::: Excerpt to read :::
Another Interactive plot by title without regression line and with eased filter (ALLSUM>10, that is, all texts with more than 10 not-Wh-word questions) and including authors with NA in “Birthreg”, mainly from outside Ukraine.
You can zoom this plot by using “Zoom” or “Box select” tool. Click here to see
## No scatter mode specifed:
## Setting the mode to markers
## Read more about this attribute -> https://plot.ly/r/reference/#scatter-mode
## Warning: `line.width` does not currently support multiple values.
## Warning: `line.width` does not currently support multiple values.
## Warning: `line.width` does not currently support multiple values.
## Warning: `line.width` does not currently support multiple values.
The table below demonstrates the genre distribution in our dataset. As noted above, in “Preliminaries” section, the superiority of Fiction genre and consequent lack of observations (in this case, writers active in writing books in a given genre) does not allow us to draw a definitive conclusion, however some genre bias is quite clear: Academical works (including Historical) and Journalistic texts are more prone to use чи.
for (ggenre in c("ACA","CHI","DRA","FIC","HIS","JOU","MEM")){
glen <- length(table(all_merged_ALL[GENRE==ggenre,AUTHOR]))
print(paste("Number of authors in ", ggenre, " genre: ",glen,sep = ""))
}
## [1] "Number of authors in ACA genre: 12"
## [1] "Number of authors in CHI genre: 10"
## [1] "Number of authors in DRA genre: 21"
## [1] "Number of authors in FIC genre: 135"
## [1] "Number of authors in HIS genre: 13"
## [1] "Number of authors in JOU genre: 30"
## [1] "Number of authors in MEM genre: 19"
ggplot(titletable[GENRE!="LET"&GENRE!="NA"&GENRE!="PRE"&GENRE!="DIA"&GENRE!="ETH"], aes(x=as.factor(GENRE), y=czyperc)) + geom_boxplot(outlier.shape = 19)
::: Collected material :::
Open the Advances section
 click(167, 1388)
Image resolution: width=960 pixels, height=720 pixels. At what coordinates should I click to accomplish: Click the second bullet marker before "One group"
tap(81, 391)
:::
● **Written exercise A**
Can you echo the genre analysis excerpt from "The table below" to "prone to use чи."?
● **Written exercise B**
Could you carry on the genre analysis excerpt, picking up right after its final line?

● **Task output A**
The table below demonstrates the genre distribution in our dataset. As noted above, in “Preliminaries” section, the superiority of Fiction genre and consequent lack of observations (in this case, writers active in writing books in a given genre) does not allow us to draw a definitive conclusion, however some genre bias is quite clear: Academical works (including Historical) and Journalistic texts are more prone to use чи.

● **Task output B**
## Warning: Removed 2 rows containing non-finite values (stat_boxplot).
Comments on the data files used
Below is the information about data files that were used to perform this research: both original data file produced by a python script (extract shown above) and the summary tables used for further plots (find interactive plots below).
Author: The writer of a given text.
Title: The title of a given text.
Year: The publication year of a given text.
Country: The primary country of writer’s activity. As of now, not used in the analysis.
Genre: The genre of a text. Fiction texts represent the main share of our database, while poetry is excluded from it completely.
Region: The main regions of author’s activity, as filled by creators of GRAC corpus.
Citation The question sentence extracted from GRAC corpus (kwic). In original outcome file, there are a lot of “false” dublicates, that is, identical strings for one title of a given author that doubled due to an unindentified error in GRAC engine. However, there sometimes were “true” dublicates, that is, identical questions found in one text, such as Невже це так? In our calculations, we used only unique question strings, omitting both “false” and “true” dublicates.
Qword Type of the question string, as determinded by the python script.
1.QWORD - Any type of Wh-Word (‘how’, ‘where’, ‘why’ and so on) is found in the question string. Even if another question particle (чи, невже a so on) is present there, the question is assigned to QWORD and then eliminated from our analysis.
2.NOQWORD - Question without any question particle (counted in our analysis).
3.CZY - One instance of Чи particle found in the question string.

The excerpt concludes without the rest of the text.